10 sağlıklı beslenme önerisi ile yakından inceleyelim.

  1. Günde 2-2.5 litre su tüketin. Metabolizmamızı hızlandırmak, vücudumuzdaki toksinleri atmak ve böbrek sağlığımız için su önemlidir.
  2. Bol posalı beslenmeye özen gösterin. Posadan zengin beslenme özellikle sindirim sistemimiz için önemlidir.
  3. Günde 5 porsiyon meyve ve sebze tüketin. Meyve ve sebzeler hem bol vitamin ve mineral içermesi sebebi ile hem de zengin posa içerikleri nedeniyle günde 5 porsiyon tüketilmelidir.
  4. Yemekleri yavaş yemeye, çok çiğnemeye özen gösterin. Beyne tokluk sinyali 20 dakika içerisinde gider. Bu nedenle yemeklere saldırmak yerine yavaş yediğimiz zaman doygunluk sinyali beynimize ulaştığında fazla kaçırmadan beslenmiş oluruz.
  5. Paketli gıdalardan uzak durun. Paketli ürünler, içerisindeki kanserojen etki gösteren katkı maddeleri açısından zararlıdır. Yüksek fruktozlu mısır şurubu gibi şeker kaynaklarını içermesi nedeniyle, doymuş yağ, trans yağ içerikleri yüksek olması nedeniyle tüketildiğinde kaliteli bir kalori alımı sağlanmış olmaz.
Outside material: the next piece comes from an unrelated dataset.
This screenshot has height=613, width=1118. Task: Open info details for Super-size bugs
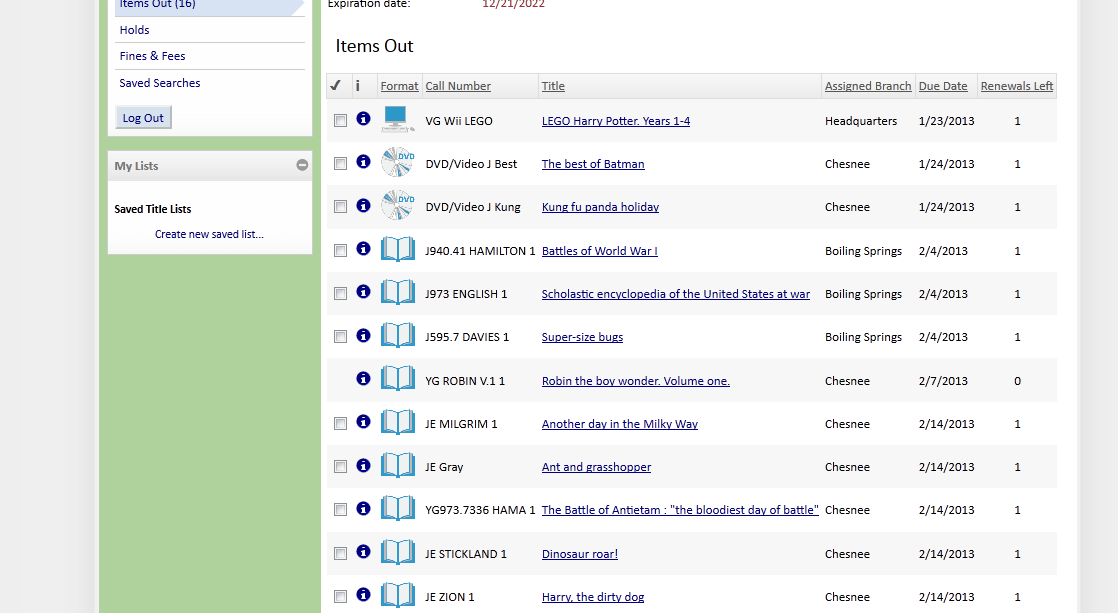pos(363,335)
  6. Basit şeker tüketimini sınırlandırın, karbonhidrat kaynağınız kompleks karbonhidratlar olsun. Fazla miktarda şeker tüketimi hem yüksek kalori almamıza hem de insülin seviyesini yükselterek yağ dokusunun artmasına neden olur. Şekerde ihtiyacımız olan içerikler olmadığından dolayı şeker alımı boş kalori alımıdır. Dünya Sağlık Örgütü’ne (WHO) göre günlük alınan basit şeker miktarı toplam aldığımız kalorinin %5’ini geçmemelidir.
  7. Az tuzlu beslenin. WHO’ya göre günlük olarak alabileceğimiz tuz miktarı 6 gramı geçmemesi gerekmektedir. Yediğimiz besinler ile bu miktarın %80’ini karşılamış oluruz. Yemeklerimize attığımız ekstradan tuz miktarını az tutmamız tansiyon ve kalp hastalıkları riskini azaltmaktadır.
  8. Kırmızı et tüketimini sınırlandırın, haftada 2 gün balık tüketin. Gereğinden fazla kırmızı et tüketimi mide ve kolon kanseri riskini arttırmaktadır. Tüketeceğimiz etler işlenmiş et olmamalıdır. Salam, sucuk, sosis gibi et kaynaklarından olabildiğince uzak durmakta fayda var. WHO’ya göre günde 50 gram işlenmiş et tüketimi kanser riskini %18 oranında arttırmaktadır. Yapılan çalışmalara göre sağlık üzerinde pek çok olumlu etkisi bulunan omega3 yağ asitlerinin tüketimi kanserin gelişme riskini düşürmektedir. Bu nedenle haftada 2 gün balık tüketimi önemlidir. Et yemeklerini kızartma, kavurma yöntemleri ile değil; haşlama, fırında ve ızgara şeklinde yapmanız gerekmektedir.
  9. Ana öğünlerde 4 besin grubuna (Et, süt, tahıl, sebze-meyve grubu) da yer vermeye özen gösterin. Örneğin kahvaltıda et grubundan yumurta, süt grubundan peynir, tahıl grubundan tam buğdaylı ekmek, sebze-meyve grubundan domates, salatalık ve yeşillik tüketmek gibi.
  10. Öğün atlamayın. Az yediğinizde kilo vermenin kolay olacağını düşünebilirsiniz. Ama fazla yemek kadar az yemekte kilo vermemiz önünde bir engeldir. İhtiyacınızdan az kalori aldığınız durumlarda vücut yoksunluğa gireceği için besinleri depolamak ister, yağ miktarını arttırır. Metabolizmanız yavaşlar. Bu nedenle, herkes kendi ihtiyacı kadar kalori almalıdır.

Bu alışkanlıkları kazandığınızda hem daha sağlıklı hem de daha kaliteli bir yaşama adım atmış olacaksınız.